On 24
th June, the RSS
Merseyside Local Group and HiPyLiv hosted a joint event centred around large open data sources, their benefits, and how to access and use them. The event featured three talks from invited speakers, a panel discussion, and a live coding demo. HiPyLiv are a local Python community learning group that started in 2016. They offer free workshop-style events with peer working to develop coding skills.
The event was hosted at the University of Liverpool as our first in-person event since 2019. A recording of the event is available to watch back on the RSS Merseyside
YouTube channel. The event was attended by 30, covering a range of career stages from undergraduates to faculty members. The online recording has received over 60 views total so far.
The first speaker, Joseph Allen (N Brown PLC), showed a practical guide to “Working with Twitter data”. Joe discussed the unique benefits of Twitter data as a real-time indicator of opinions and events within the general population. By following his pre-made
Jupyter interactive notebook, Joe presented code to handle 7000 tweets describing COVID-19-like symptoms during the last UK winter. He then showed the use of this data to track symptoms over time compared to case numbers and demonstrated some information retrieval techniques to process and visualise this complex ‘unstructured text’ data.
The second speaker, Dr Joshua Longbottom (Liverpool School of Tropical Medicine) showed the powerful combination of “Open data & vector-borne disease modelling – leveraging remotely sensed data” to investigate the spatial risks of Chikungunya virus infection. Joshua showed a demonstration of the Google Earth web platform to select, process, and extract satellite-origin data before presenting a machine learning approach to species distribution modelling, effectively mapping disease risk based on vegetation and climatic suitability.
Our final speaker, Prof. Dani Arribas-Bel (University of Liverpool) argued we should be “Open by default - developing reproducible, computational research”. Dani discussed the principles of reproducibility and open platform science and gave examples of such practice from the Urban Grammar project of the University of Liverpool and Alan Turing Institute, which aims to characterise urban spaces based on form and function. Dani highlighted that in using others’ open software packages, this project has given rise to new code that has then contributed back into these packages, emphasising the role of community in open science.

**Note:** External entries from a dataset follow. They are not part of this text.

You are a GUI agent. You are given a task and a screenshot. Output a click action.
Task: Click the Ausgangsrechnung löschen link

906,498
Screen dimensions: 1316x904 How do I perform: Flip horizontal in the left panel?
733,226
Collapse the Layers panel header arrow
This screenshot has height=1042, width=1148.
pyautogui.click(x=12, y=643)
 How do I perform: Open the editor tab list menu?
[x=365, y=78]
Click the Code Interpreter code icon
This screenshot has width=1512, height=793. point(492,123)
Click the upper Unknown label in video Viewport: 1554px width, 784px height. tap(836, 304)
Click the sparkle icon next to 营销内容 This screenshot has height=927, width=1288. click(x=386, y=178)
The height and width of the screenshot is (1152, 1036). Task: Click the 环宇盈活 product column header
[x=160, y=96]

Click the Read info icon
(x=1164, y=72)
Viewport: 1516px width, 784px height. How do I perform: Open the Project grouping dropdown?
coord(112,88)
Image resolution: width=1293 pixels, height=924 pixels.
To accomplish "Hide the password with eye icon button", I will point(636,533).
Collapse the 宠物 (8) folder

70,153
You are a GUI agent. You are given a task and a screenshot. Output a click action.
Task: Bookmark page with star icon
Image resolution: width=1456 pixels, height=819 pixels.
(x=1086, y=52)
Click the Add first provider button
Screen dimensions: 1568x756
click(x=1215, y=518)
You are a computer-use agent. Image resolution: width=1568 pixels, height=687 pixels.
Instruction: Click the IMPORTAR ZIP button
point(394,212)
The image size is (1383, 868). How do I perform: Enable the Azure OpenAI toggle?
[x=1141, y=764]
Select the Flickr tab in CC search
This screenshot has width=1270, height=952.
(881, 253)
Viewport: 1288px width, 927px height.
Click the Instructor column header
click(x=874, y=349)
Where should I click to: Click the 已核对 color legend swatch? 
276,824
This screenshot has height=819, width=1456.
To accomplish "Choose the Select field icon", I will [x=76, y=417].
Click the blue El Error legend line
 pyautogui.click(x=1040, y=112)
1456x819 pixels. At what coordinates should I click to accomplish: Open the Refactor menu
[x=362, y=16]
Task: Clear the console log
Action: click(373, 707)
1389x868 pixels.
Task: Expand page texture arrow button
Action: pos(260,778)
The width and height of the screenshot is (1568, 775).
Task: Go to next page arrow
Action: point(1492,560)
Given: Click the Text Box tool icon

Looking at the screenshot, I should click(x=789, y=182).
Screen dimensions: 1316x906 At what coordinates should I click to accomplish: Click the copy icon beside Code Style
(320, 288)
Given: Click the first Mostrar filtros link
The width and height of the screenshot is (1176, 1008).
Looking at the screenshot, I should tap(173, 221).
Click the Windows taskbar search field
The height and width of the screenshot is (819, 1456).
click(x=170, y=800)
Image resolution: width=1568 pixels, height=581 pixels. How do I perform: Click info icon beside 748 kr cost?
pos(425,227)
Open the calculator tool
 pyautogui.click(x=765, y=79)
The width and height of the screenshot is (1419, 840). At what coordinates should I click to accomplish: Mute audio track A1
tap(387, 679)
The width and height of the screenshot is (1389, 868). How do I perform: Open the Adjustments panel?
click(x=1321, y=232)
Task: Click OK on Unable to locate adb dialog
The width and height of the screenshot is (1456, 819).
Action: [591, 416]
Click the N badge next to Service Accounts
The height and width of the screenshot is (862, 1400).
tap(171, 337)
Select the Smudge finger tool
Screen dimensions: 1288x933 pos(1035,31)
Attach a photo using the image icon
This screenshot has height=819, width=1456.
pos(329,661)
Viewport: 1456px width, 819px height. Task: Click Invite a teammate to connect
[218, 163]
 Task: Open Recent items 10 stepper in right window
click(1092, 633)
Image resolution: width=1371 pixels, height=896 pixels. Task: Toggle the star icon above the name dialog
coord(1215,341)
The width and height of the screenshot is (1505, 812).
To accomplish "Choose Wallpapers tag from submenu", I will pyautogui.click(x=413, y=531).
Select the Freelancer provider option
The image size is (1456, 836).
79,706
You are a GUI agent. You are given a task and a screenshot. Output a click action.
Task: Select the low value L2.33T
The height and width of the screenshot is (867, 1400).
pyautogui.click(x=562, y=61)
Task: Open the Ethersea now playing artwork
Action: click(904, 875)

Talks were followed by a short panel discussion with speakers, in which version control and data quality were discussed in response to audience questions. After a break, the afternoon section of the event was led by Dr Robert Treharne and Sam Ball of HiPyLiv, who guided attendees through follow-along live Python coding in a
notebook to extract and analyse script texts from ‘The Simpsons’. This showed attendees how to clean and summarise lines spoken by the show’s characters, merge and filter based on a tabular dataset of character traits, and set up a simple Markov chain to generate new script texts.
The RSS Merseyside Local Group will host a further in-person meeting on another skills-based topic next year.